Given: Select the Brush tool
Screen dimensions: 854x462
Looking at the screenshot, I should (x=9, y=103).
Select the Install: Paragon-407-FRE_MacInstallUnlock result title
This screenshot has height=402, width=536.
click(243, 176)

******

● **WHAT NEEDS TO BE DONE**
Produce a verbatim transcription of the entries above.

● **ANSWER BOX**
Given: Select the Brush tool
Screen dimensions: 854x462
Looking at the screenshot, I should (x=9, y=103).
Select the Install: Paragon-407-FRE_MacInstallUnlock result title
This screenshot has height=402, width=536.
click(243, 176)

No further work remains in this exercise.